**PROBLEM TO SOLVE:** Only lines with the string "will" should be returned from the data below.

**SUPPLIED RECORDS:**
⟨
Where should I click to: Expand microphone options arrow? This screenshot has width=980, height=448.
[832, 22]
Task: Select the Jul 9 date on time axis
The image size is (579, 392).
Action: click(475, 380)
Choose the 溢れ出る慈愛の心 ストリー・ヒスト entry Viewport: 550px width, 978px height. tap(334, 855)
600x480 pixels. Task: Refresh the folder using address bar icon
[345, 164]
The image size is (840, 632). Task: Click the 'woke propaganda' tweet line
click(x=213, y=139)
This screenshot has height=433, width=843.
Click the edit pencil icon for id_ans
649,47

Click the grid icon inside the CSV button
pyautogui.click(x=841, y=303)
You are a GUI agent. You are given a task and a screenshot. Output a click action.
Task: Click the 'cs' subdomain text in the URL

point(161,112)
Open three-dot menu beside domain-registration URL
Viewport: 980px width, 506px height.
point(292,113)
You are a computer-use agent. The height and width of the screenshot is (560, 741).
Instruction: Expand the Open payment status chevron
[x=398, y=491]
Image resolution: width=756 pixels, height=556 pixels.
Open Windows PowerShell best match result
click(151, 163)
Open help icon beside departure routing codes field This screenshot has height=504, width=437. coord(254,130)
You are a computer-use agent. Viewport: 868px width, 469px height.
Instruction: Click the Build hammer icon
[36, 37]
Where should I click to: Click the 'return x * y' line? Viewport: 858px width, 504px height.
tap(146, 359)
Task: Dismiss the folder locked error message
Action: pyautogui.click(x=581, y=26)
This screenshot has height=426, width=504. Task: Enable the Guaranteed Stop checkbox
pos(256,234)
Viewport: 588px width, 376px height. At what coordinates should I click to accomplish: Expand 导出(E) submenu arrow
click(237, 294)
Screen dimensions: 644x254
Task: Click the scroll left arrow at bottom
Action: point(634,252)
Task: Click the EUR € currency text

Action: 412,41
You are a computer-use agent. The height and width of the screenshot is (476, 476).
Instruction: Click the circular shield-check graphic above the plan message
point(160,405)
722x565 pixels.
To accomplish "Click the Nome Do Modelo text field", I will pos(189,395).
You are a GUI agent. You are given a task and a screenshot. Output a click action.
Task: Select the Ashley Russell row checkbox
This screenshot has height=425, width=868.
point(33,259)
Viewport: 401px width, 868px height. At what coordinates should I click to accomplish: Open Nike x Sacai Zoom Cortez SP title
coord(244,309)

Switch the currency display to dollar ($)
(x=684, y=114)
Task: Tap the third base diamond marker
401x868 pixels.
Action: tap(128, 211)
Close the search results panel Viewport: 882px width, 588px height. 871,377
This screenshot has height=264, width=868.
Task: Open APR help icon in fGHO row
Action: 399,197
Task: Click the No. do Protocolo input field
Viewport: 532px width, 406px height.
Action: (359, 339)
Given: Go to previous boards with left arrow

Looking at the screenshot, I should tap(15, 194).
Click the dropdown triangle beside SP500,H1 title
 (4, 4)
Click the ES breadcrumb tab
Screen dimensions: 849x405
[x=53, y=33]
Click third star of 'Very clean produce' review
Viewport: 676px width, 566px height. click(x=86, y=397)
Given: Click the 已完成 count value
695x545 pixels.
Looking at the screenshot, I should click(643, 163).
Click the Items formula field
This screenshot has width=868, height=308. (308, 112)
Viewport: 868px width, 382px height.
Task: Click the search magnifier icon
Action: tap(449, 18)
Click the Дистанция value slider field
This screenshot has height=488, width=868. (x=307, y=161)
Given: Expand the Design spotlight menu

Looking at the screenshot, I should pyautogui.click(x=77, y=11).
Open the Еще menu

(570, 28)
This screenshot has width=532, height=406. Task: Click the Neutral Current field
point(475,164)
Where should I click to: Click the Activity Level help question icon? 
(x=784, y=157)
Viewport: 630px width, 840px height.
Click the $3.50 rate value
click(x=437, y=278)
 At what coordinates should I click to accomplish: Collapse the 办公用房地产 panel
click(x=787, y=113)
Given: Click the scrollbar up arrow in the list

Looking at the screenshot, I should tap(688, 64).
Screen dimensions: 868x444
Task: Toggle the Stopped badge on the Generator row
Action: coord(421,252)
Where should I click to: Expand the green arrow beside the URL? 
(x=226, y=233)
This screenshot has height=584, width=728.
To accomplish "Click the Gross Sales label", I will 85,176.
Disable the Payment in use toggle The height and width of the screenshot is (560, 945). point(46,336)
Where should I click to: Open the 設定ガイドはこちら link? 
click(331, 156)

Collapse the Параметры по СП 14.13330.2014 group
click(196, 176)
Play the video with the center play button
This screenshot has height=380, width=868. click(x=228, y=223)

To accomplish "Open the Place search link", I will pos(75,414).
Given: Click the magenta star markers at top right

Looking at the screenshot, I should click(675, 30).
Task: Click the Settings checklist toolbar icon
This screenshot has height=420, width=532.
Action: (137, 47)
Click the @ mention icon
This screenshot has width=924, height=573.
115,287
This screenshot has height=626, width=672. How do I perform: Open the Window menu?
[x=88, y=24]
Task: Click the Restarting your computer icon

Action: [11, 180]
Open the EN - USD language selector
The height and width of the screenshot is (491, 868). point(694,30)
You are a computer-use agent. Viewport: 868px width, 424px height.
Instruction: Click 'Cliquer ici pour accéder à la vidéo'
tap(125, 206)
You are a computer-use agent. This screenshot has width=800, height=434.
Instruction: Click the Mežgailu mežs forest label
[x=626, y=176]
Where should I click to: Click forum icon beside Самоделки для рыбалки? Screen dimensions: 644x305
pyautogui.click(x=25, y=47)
⟩
**RESULT FOR THIS TASK:**
To accomplish "Click the Nome Do Modelo text field", I will pos(189,395).
To accomplish "Click the Gross Sales label", I will 85,176.
To accomplish "Open the Place search link", I will pos(75,414).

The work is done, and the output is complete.